**Task description:** Repeat the lines of the data running from the line containing "Image resolution: width=538" through the line containing "(156, 305).", both included, and leave the pictures out.

(Saved entries)
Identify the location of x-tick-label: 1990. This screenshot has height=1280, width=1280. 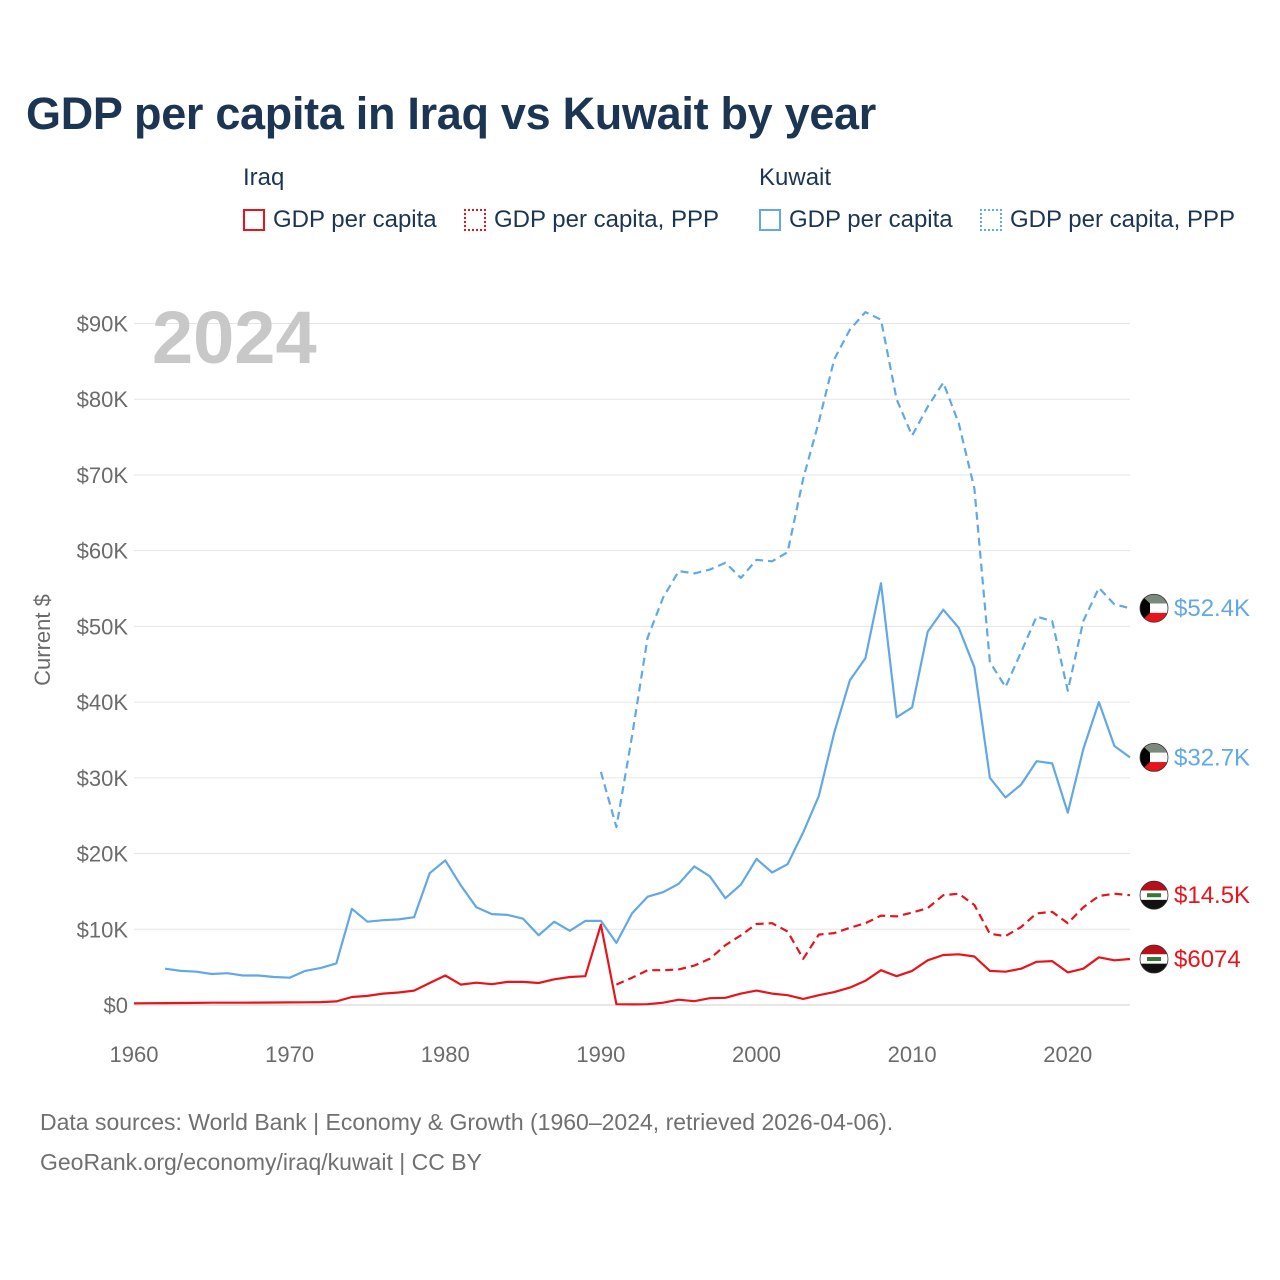
(600, 1054).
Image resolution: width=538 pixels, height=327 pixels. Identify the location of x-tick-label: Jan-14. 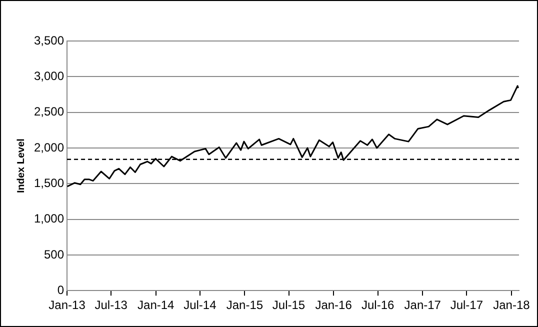
(156, 305).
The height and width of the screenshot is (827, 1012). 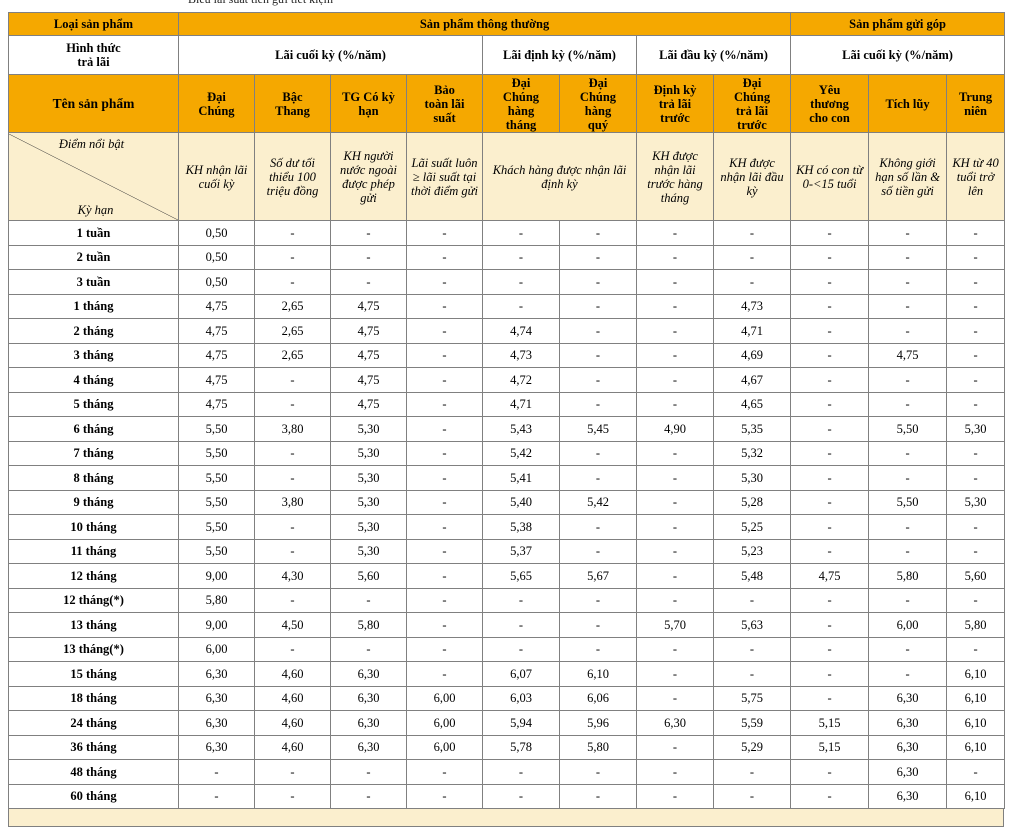 What do you see at coordinates (752, 502) in the screenshot?
I see `rate-cell: 5,28` at bounding box center [752, 502].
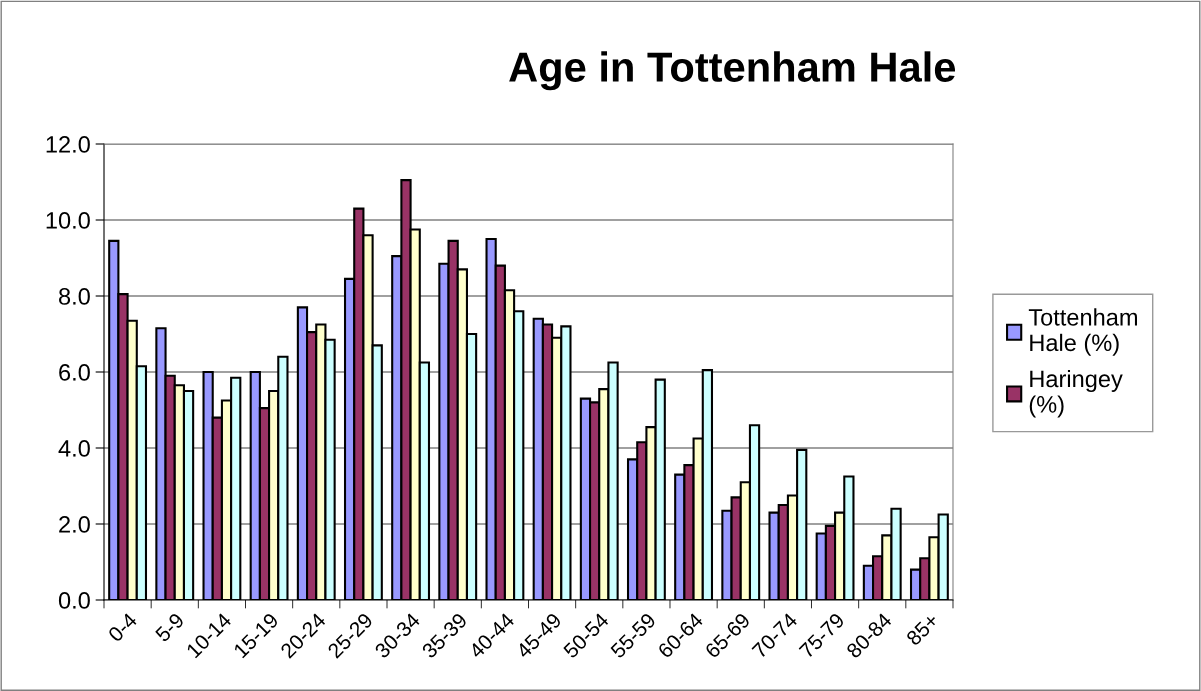 The image size is (1201, 691). Describe the element at coordinates (68, 144) in the screenshot. I see `y-tick-label: 12.0` at that location.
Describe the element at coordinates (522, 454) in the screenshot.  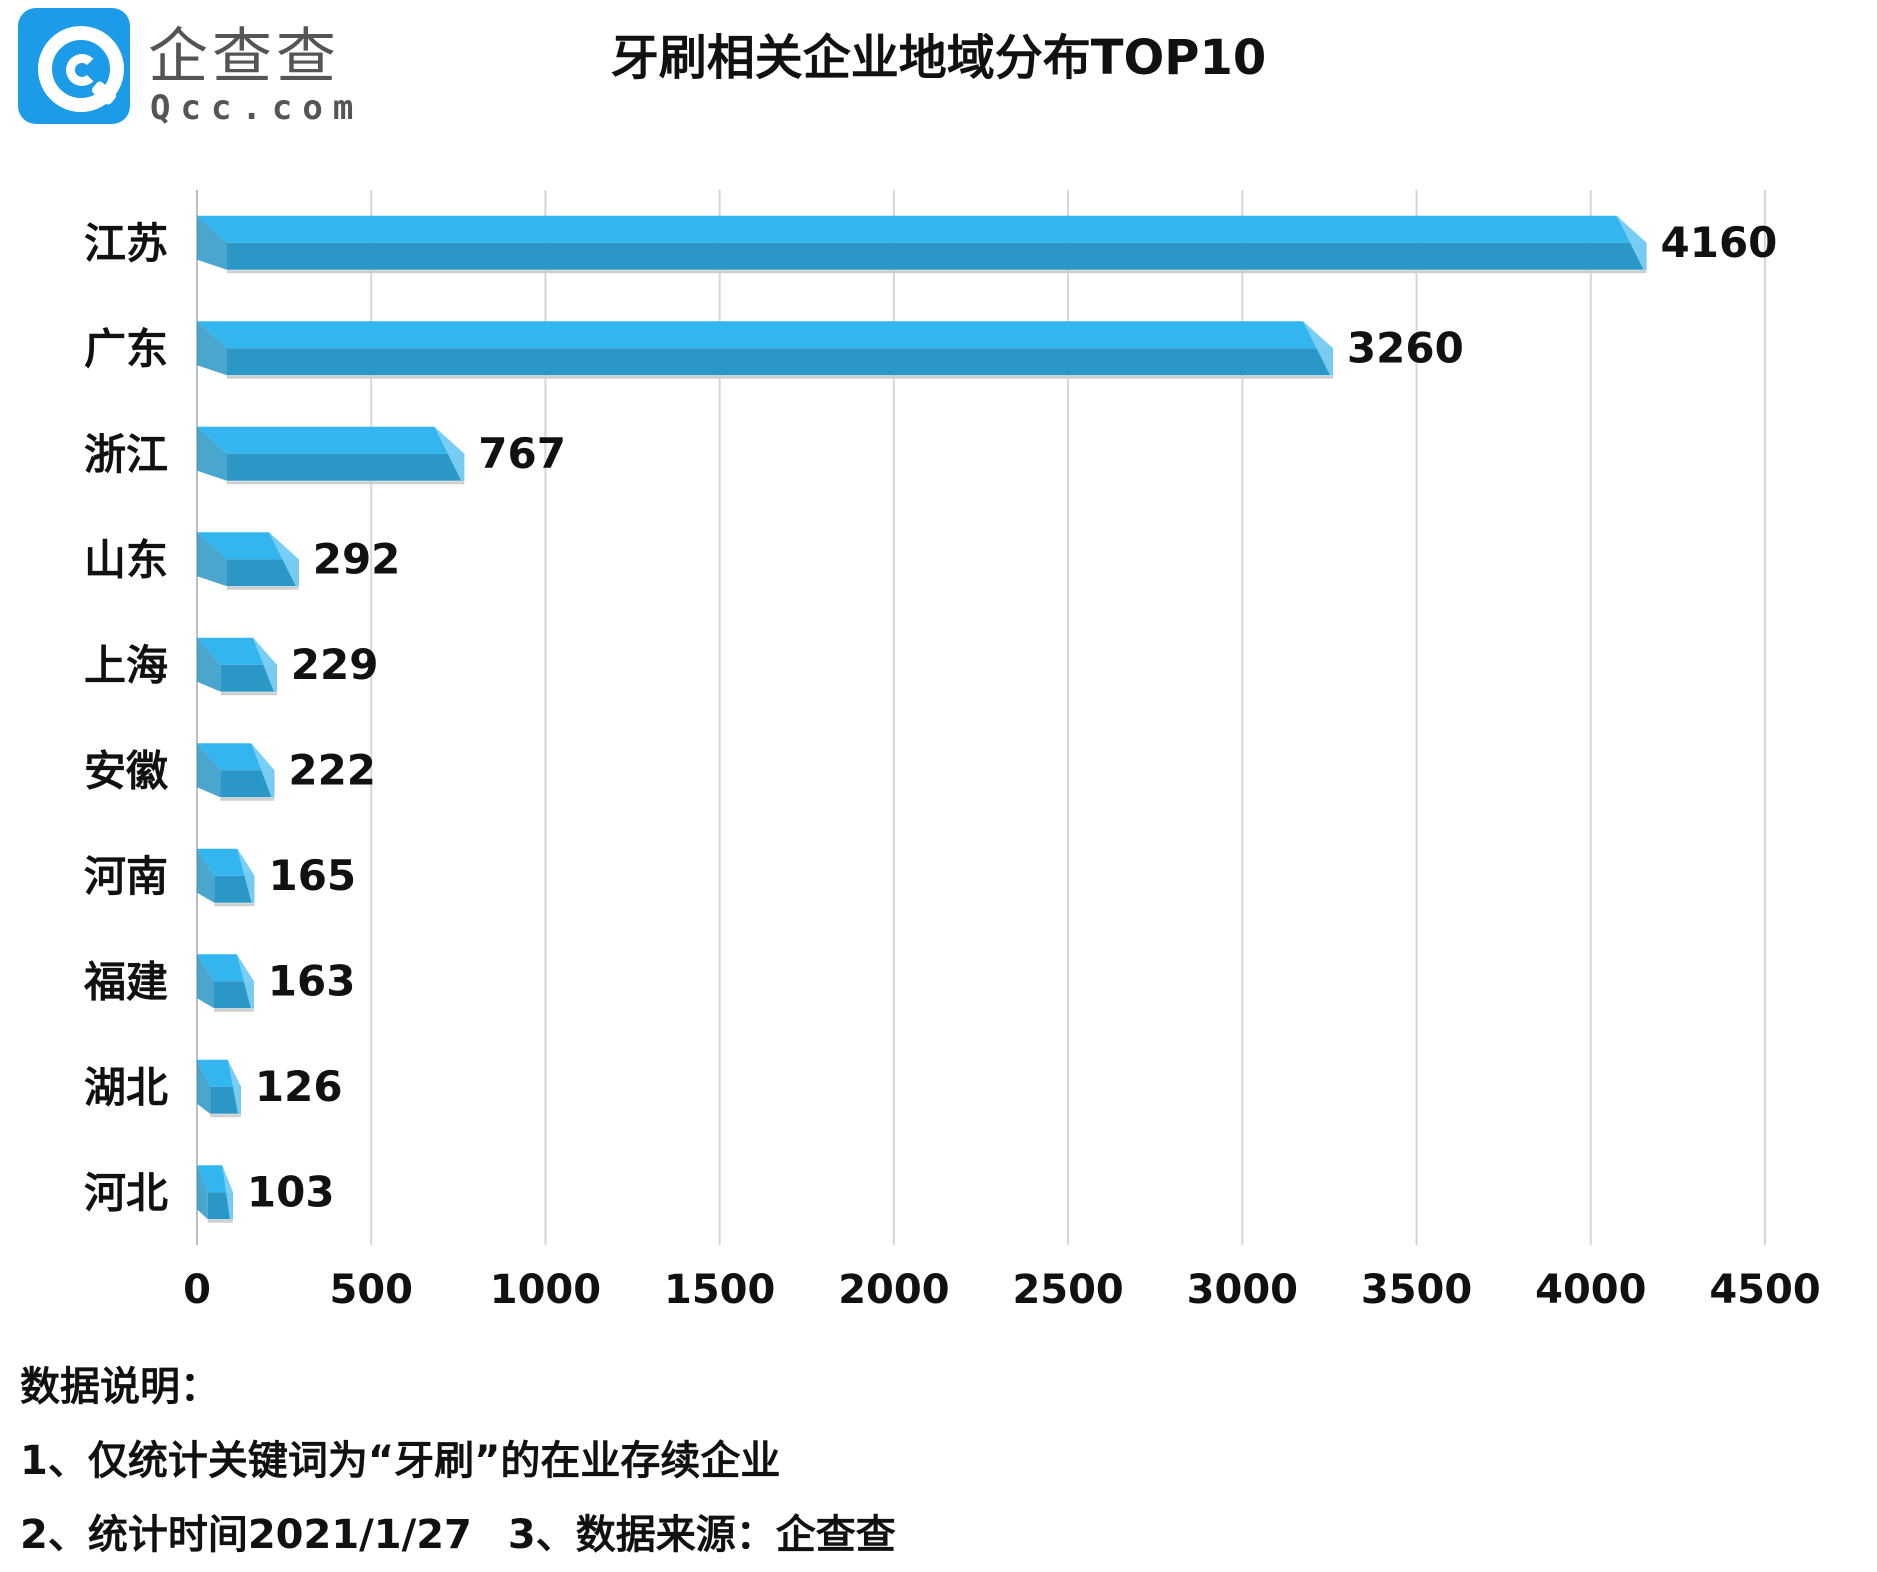
I see `data-label: 767` at that location.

**Final answer:**
Image resolution: width=538 pixels, height=327 pixels. Identify the location of x-tick-label: Jan-14. 
(156, 305).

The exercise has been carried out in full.